Il punto percettivo ottimale si situa nell'intervallo che va dai 40 ai
5000 Hz, focalizzandosi attorno ai 1000 Hz. Esistono però
anche frequenze inferiori o superiori allo spettro udibile: infrasuoni (ultrabassi):
frequenze inferiori ai 16 Hz16 Hz - 20.000 Hz: campo di udibilità ultrasuoni: frequenze superiori ai 20.000 Hz Intensità Per intensità
si intende la maggiore o minore energia vibratoria che un suono trasporta
al nostro orecchio, riferita all'unità di tempo. L'intensità corrisponde altresì all'ampiezza del moto oscillatorio. L'intensità
fisica effettiva dei suoni si misura in Decibel (Db). La potenza invece, ovvero ciò che normalmente chiamiamo il "volume"
di un suono, viene espressa in Watt e si definisce come l'energia che
attraversa in un secondo la superficie di 1 centimetro quadrato. La percezione all'orecchio
dell'intensità sonora, pur dipendendo dalla potenza del suono,
non è proporzionale ad essa in maniera lineare; in altre parole,
a variazioni di intensità sonora di grossa entità corrispondono
variazioni ristrette nella sensazione di forza che un suono ci dà.
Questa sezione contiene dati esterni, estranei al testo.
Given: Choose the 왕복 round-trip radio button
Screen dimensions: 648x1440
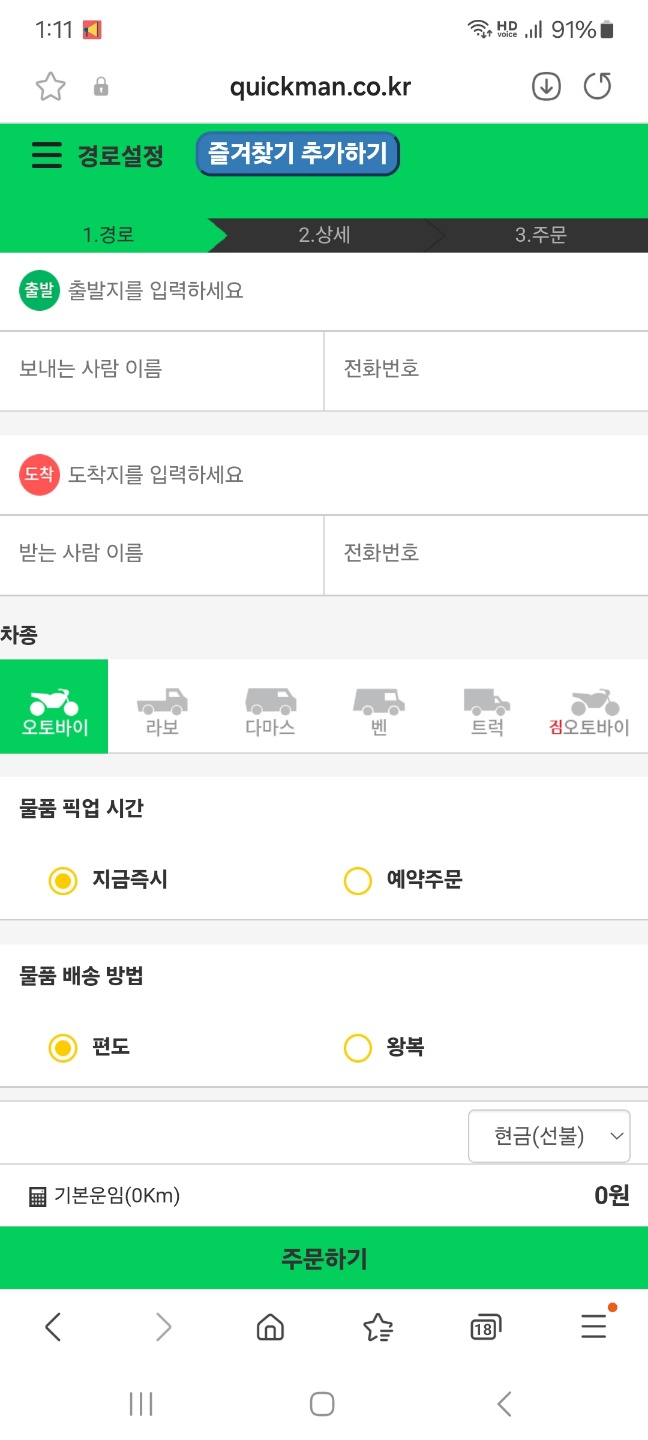Looking at the screenshot, I should point(357,1048).
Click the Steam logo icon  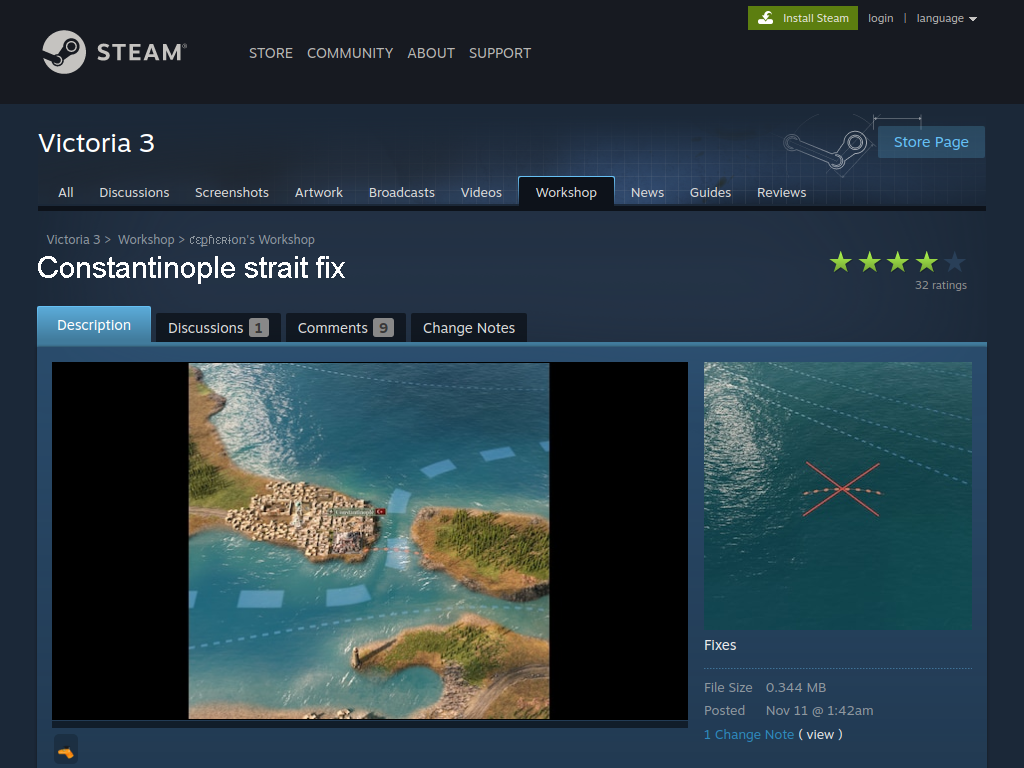pos(64,52)
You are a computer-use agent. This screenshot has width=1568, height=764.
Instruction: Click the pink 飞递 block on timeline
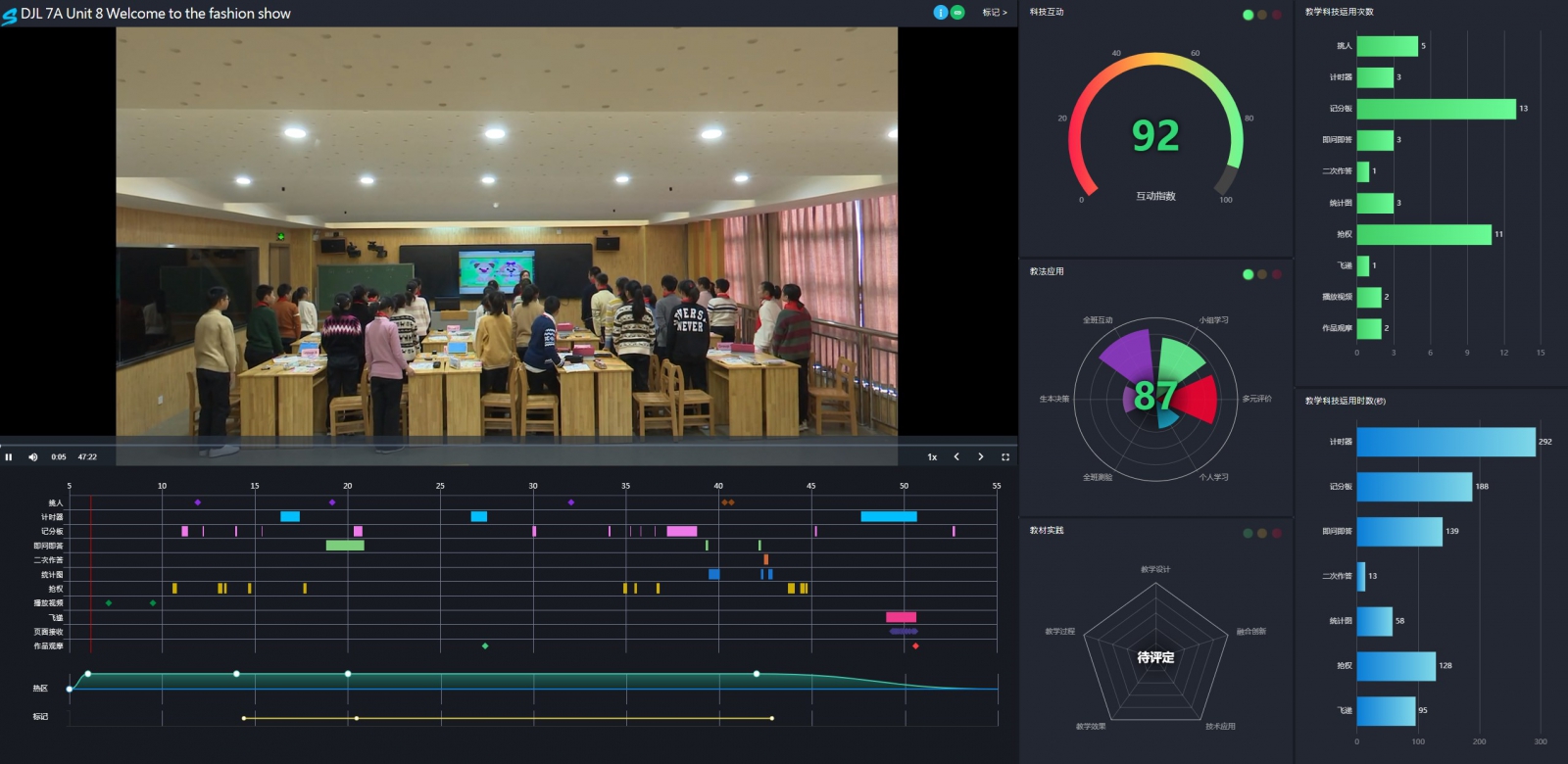[901, 617]

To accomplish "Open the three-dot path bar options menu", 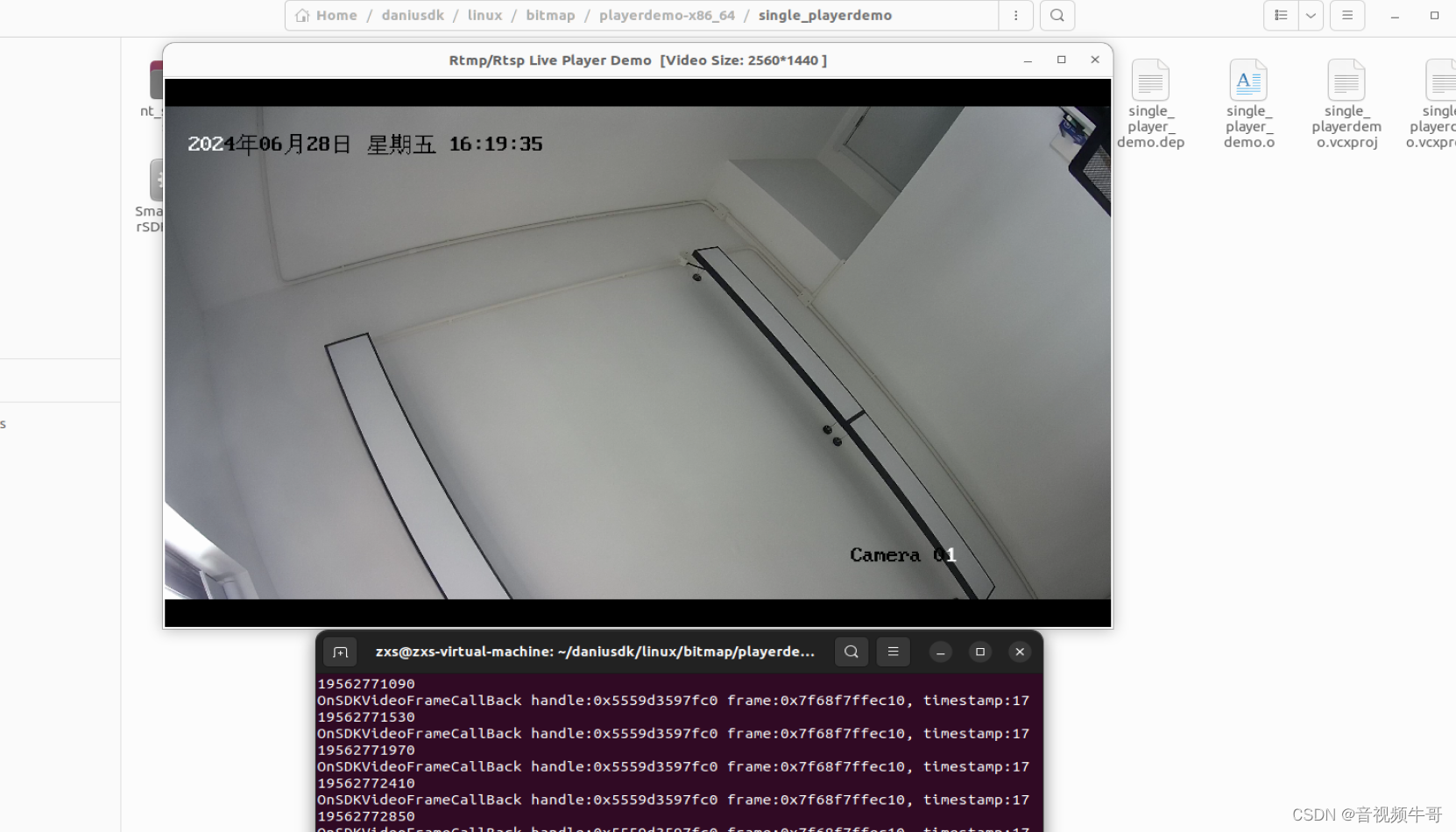I will click(1015, 15).
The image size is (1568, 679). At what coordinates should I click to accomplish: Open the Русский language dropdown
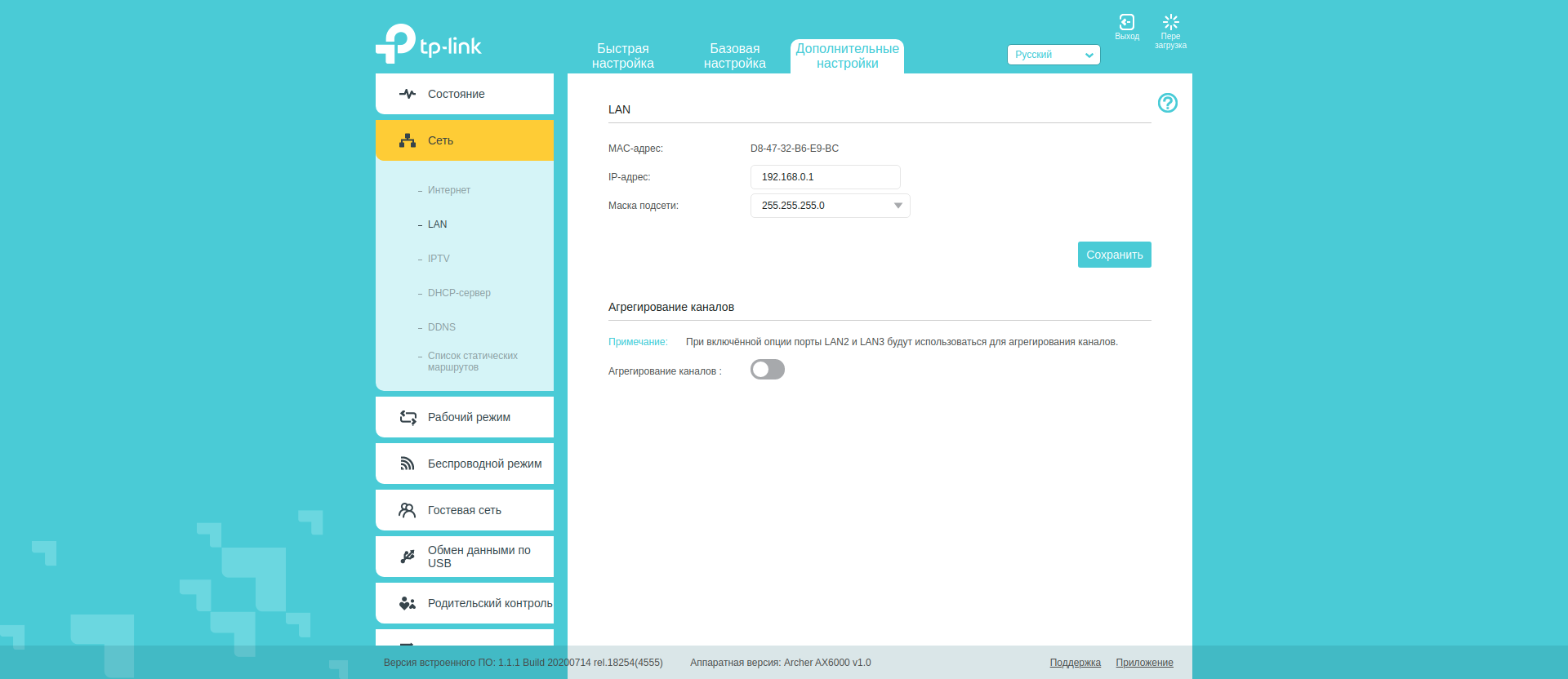1053,55
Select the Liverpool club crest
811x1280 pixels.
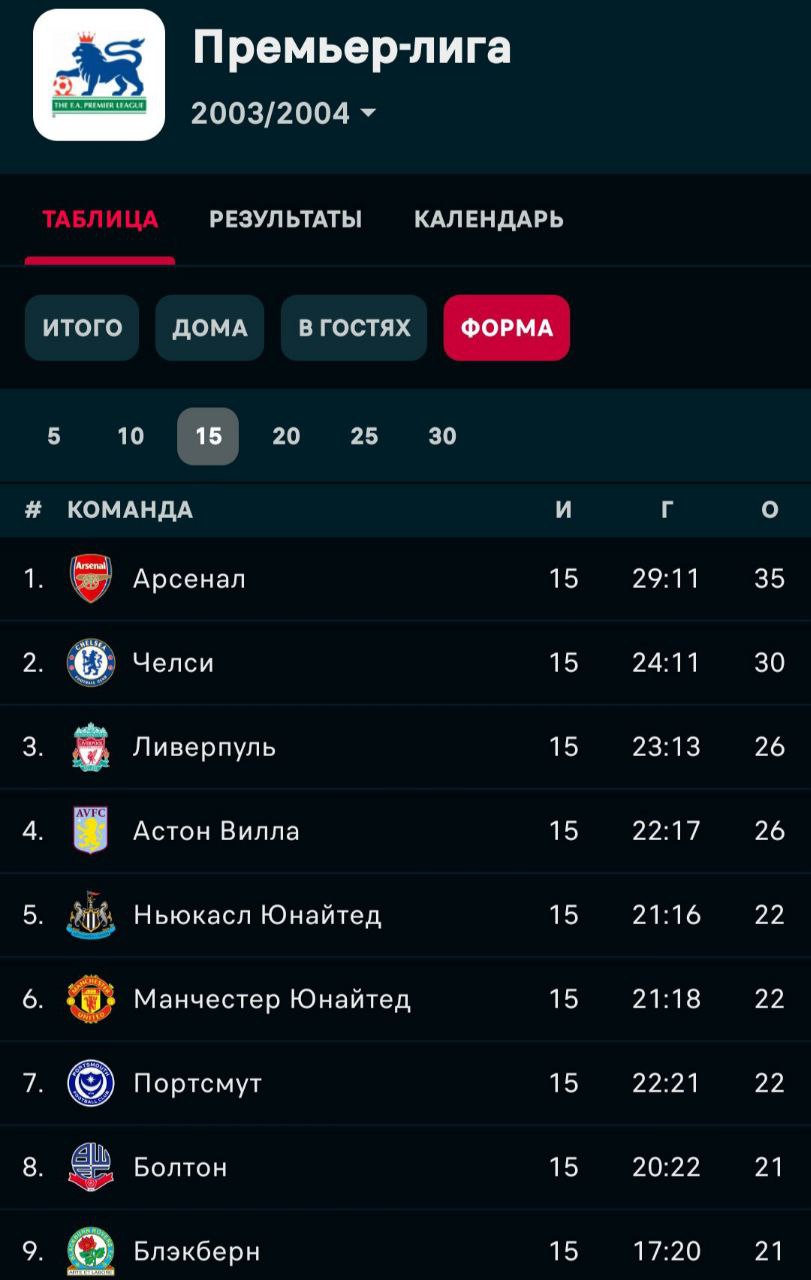pyautogui.click(x=91, y=747)

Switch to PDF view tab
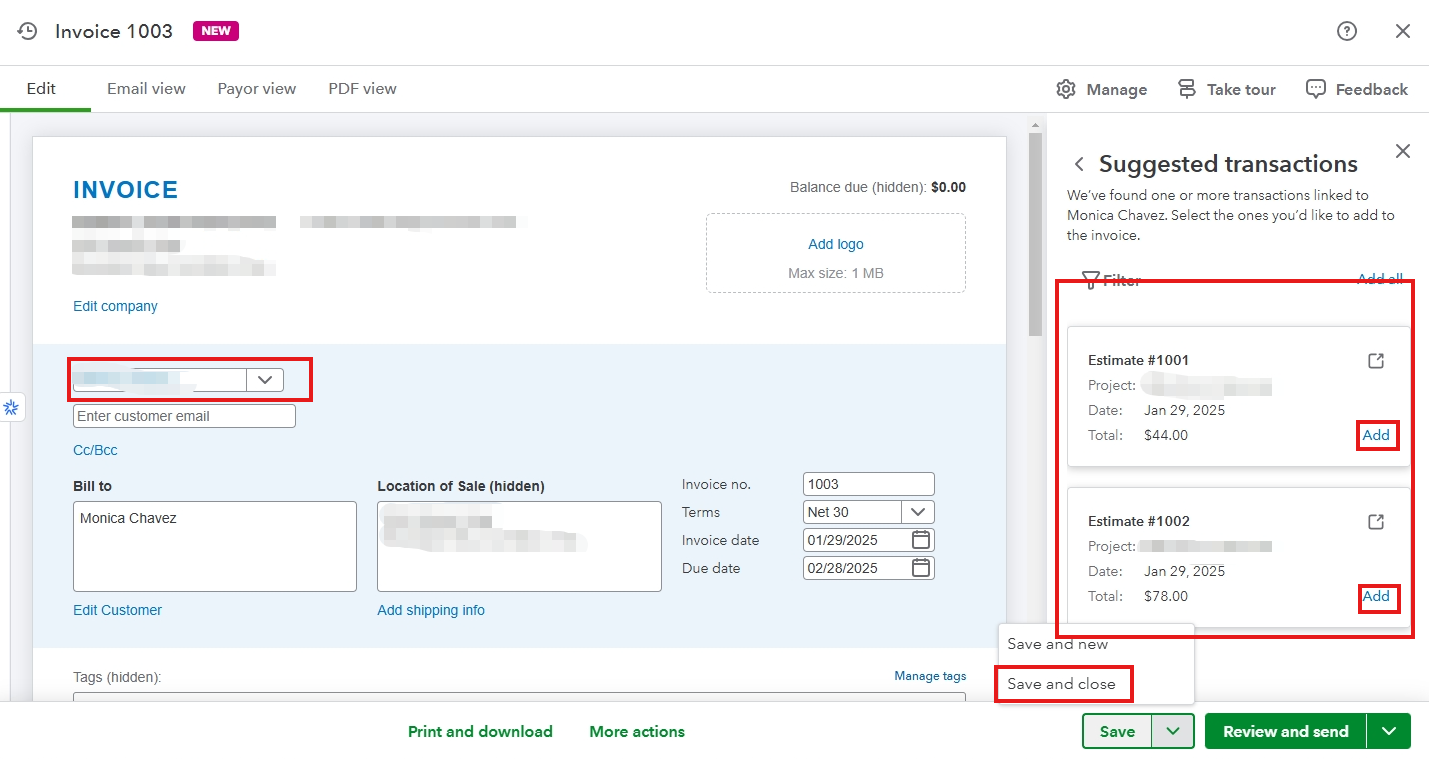[x=362, y=89]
Timbro Se due strumenti musicali
diversi, poniamo un flauto e un violino, emettono due suoni caratterizzati
dalla medesima intensità e dalla stessa frequenza, noi siamo in
grado lo stesso di distinguere qualitativamente le due diverse "voci"
degli strumenti. Ciò che varia è la terza proprietà dei suoni, cioè
il timbro. Non approfondiremo oltre questa proprietà. Diremo solo
che dipende dal numero e dalla qualità delle frequenze che accompagnano
la nota fondamentale del suono e che riguarda il modo di vibrare dei corpi
elastici che generano l'onda. Ciò che varia nella timbrica è,
in sostanza, la forma dell'onda che viene prodotta.
In questo tipo di
rappresentazione del suono (detta rapp. secondo l'asse del tempo), la
linea orizzontale rappresenta il trascorrere del tempo, e questo criterio
è particolarmente appropriato perché ogni processo sonoro
ha sempre una sua durata nel tempo. Sulla linea temporale, a segmento uguale corrisponde un uguale intervallo
di tempo. L'evento sonoro vero e proprio viene illustrato da una linea curva che
si porta, alternativamente, al di sopra e al di sotto della linea temporale;
le convessità superiori rappresentano la semionda di compressione,
le concavità inferiori invece corrispondono alle semionde di rarefazione,
così che un'onda intera è compresa nello spazio che va da
cresta a cresta o da valle a valle. Nell'esempio 1 è illustrato un tipo di onda perfettamente sinusoidale
(suono puro), ma la maggior parte dei suoni non ha uno schema così
regolare, bensì una vaga approssimazione ad esso (esempio 2). Nello schema temporale, l'intensità risulta proporzionale alla
distanza massima di ogni convessità o concavità (semionda)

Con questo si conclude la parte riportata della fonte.